_TASKS AND EXERCISES_.
1. List every author surname given in the passage on the 1000 Genomes Project for the article it discusses.
2. According to the passage on the 1000 Genomes Project, where were the project's two mirror sites located?
3. Extend the passage on the 1000 Genomes Project, picking up after its final sentence.

_TEXT BLOCK_.
⟨

The 1000 Genomes Project is intended to be one of the largest publically accessible database of gene sequences in the biological world. The purpose of creating the database is to allow an extensive and detailed catalog of human genetic variation. The project will also categorize the genomes into an organized library that can be accessed by the public. The article The 1000 Genomes Project: data management and community access by Clark, Sheng-Bradley, & Smith et al., (2012) discusses the project and its details.
The 1000 Genomes Project was made available through the development of high-throughput sequencing technologies. The development of this technology allowed the processing of whole-genome sequencing on a scale and at a lower cost than was available in the past. The intention of the project is to provide a browsable database. Data flow management was a primary consideration of the project. The most complex task was collecting the data from various sources and organizing it and providing rapid availability of the data between institutions. The project used two mirror sites, one located in the UK and one located in the US to provide faster download times of the data.
Another consideration in the project was how to format the information so that it would be most useful to the user. Raw genome data is meaningless to the average public user. User experience with the data led to the development of an annotated version that includes analysis of the results. Users can browse and download project data that includes both sequence reads and individual genotypes for any region of the genome. They are downloadable as both BAM and VCF formats.
Data submission and access were the main challenges faced by the 1000 Genomes Project. They wanted to be able to make the information available as quickly as possible, but they also needed to present it in a way that was organized and useful to the end user. The development of a streamlined archival process provides an example that will benefit other large data projects. Along the process, protocols are in place to assure data integrity and quality. The experiences in data management developed in conjunction with this project demonstrate the difficulty in adopting bioinformatics systems that include high volume data management.

⟩

_RECORDED DATA_.
⟨

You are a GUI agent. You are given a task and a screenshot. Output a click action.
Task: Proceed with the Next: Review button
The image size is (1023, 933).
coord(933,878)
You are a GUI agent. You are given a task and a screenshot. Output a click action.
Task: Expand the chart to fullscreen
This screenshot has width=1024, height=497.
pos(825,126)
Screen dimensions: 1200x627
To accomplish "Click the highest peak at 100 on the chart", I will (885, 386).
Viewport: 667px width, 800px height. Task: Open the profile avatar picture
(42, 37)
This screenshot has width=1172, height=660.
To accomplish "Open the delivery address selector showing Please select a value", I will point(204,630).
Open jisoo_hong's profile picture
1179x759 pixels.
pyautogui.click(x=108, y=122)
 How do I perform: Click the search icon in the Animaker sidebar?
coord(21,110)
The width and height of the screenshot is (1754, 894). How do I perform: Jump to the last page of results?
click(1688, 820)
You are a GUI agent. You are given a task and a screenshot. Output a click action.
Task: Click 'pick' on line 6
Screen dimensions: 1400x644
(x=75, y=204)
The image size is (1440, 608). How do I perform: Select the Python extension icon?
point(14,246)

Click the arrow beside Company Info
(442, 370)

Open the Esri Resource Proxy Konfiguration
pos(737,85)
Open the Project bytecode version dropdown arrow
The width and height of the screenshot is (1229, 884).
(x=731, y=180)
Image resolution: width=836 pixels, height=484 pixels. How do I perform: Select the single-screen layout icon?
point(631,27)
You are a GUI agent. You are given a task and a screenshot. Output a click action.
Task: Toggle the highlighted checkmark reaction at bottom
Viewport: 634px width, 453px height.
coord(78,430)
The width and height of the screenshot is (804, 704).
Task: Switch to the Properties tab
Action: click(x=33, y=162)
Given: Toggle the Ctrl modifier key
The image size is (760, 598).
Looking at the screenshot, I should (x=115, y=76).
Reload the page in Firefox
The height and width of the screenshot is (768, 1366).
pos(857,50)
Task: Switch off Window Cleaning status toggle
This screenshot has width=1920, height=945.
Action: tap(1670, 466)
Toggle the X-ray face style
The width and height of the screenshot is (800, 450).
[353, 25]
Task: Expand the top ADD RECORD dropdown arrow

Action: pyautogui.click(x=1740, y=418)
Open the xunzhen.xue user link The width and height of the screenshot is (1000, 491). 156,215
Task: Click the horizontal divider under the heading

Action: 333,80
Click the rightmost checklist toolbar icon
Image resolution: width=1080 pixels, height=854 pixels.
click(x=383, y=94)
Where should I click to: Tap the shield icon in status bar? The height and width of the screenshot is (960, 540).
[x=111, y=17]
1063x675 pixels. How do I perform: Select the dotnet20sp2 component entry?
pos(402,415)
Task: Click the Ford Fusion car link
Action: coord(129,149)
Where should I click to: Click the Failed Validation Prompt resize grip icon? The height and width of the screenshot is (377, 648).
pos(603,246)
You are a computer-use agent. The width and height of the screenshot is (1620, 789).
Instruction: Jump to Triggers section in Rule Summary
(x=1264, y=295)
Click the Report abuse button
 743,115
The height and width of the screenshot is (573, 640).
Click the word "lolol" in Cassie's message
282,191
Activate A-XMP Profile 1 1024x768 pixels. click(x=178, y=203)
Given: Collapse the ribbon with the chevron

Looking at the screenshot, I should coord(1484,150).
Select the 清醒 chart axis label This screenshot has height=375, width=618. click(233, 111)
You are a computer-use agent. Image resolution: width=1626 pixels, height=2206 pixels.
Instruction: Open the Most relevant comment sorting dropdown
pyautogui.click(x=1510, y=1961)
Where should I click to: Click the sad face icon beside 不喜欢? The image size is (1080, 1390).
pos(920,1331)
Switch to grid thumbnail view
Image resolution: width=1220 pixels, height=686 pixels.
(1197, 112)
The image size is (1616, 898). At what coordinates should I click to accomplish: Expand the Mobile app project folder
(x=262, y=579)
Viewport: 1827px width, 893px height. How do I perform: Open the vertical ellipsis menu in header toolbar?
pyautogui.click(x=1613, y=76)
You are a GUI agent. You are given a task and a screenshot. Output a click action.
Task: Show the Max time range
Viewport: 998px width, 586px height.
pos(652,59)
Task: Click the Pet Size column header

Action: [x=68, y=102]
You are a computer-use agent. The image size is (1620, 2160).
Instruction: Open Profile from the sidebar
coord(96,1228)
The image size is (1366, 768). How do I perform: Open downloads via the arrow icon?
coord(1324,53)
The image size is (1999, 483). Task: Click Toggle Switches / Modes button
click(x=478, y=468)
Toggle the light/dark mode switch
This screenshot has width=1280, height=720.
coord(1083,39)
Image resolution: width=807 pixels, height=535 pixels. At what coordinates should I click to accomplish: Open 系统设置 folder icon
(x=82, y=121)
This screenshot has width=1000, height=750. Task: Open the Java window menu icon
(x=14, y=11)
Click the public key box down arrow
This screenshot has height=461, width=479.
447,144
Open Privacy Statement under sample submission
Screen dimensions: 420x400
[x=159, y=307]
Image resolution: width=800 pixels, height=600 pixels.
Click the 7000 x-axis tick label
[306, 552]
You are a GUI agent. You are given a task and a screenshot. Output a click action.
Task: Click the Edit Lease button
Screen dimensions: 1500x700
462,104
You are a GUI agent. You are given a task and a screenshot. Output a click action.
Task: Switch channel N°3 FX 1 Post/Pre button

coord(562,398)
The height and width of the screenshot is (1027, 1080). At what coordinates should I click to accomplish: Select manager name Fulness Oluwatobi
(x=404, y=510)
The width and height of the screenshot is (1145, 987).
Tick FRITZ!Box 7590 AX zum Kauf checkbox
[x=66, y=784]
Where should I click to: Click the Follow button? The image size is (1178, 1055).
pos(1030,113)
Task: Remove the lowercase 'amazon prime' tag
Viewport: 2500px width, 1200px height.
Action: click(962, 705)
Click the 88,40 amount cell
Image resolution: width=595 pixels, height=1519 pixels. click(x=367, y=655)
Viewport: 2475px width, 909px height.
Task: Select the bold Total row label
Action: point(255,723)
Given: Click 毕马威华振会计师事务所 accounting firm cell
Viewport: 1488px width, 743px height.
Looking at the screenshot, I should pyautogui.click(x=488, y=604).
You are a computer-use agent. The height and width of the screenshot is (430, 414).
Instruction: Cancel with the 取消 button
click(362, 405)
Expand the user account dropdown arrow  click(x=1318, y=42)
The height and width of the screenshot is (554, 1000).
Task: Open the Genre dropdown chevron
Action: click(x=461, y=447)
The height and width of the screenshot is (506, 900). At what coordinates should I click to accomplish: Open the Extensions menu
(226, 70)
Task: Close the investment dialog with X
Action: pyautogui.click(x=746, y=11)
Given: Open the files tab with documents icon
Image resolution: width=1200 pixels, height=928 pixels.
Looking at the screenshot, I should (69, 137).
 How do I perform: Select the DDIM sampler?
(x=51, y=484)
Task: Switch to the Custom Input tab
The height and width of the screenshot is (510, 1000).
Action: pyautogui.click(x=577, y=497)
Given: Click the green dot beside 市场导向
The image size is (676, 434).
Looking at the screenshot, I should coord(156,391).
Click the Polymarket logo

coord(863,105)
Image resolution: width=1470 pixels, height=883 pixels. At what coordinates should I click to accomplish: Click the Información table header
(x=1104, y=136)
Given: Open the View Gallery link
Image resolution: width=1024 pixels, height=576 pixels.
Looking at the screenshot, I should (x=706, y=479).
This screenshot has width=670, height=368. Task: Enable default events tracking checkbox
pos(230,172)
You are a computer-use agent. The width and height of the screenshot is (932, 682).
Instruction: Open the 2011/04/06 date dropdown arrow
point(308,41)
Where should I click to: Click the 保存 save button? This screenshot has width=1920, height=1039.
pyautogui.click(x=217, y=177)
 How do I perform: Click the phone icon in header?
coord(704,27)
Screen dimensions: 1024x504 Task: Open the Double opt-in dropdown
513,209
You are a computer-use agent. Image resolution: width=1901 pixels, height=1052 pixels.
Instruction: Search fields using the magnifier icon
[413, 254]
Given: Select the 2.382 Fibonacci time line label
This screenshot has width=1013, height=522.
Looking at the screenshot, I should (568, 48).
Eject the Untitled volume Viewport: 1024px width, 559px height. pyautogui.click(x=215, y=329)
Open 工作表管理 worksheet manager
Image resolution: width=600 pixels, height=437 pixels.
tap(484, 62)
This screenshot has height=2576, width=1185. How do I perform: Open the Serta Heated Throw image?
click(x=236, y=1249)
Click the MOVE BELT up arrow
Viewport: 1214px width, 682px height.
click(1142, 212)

⟩

_ANSWERS FOR EACH ITEM_.
1. Clark, Sheng-Bradley, Smith

2. One was in the UK and one was in the US.

3.
This article focused on the challenges encountered during the development of the 1000 Genomes Project and the solutions to those problems in terms of data management, access, and storage. The project claims that the information available through the project is intended for both professional organizations and the general public. However, this article, and the data in the project are highly technical. It doubtful that in its current form, the average user will be able to access and understand the data.
The stated purpose of the 1000 genomes project is to help better understand diseases in the human population. This project will allow the ability to understand not only a single mutation, but the many different variants that can occur. The data is intended to be versatile, allowing the user to compare copies and variations in order to understand them better. This technology will allow rapid improvements in our understanding of the human genome and how it affects various populations. Through making the information rapidly accessible, it will save both time and money involved in the process of gene sequencing, leading to the discovery of disease mechanisms, and new treatments more rapidly than in the past. Perhaps the greatest contribution of the project and the data management system that developed from it is that as next generation technologies are developed, a system will already be in place for the cataloging and distribution of the information.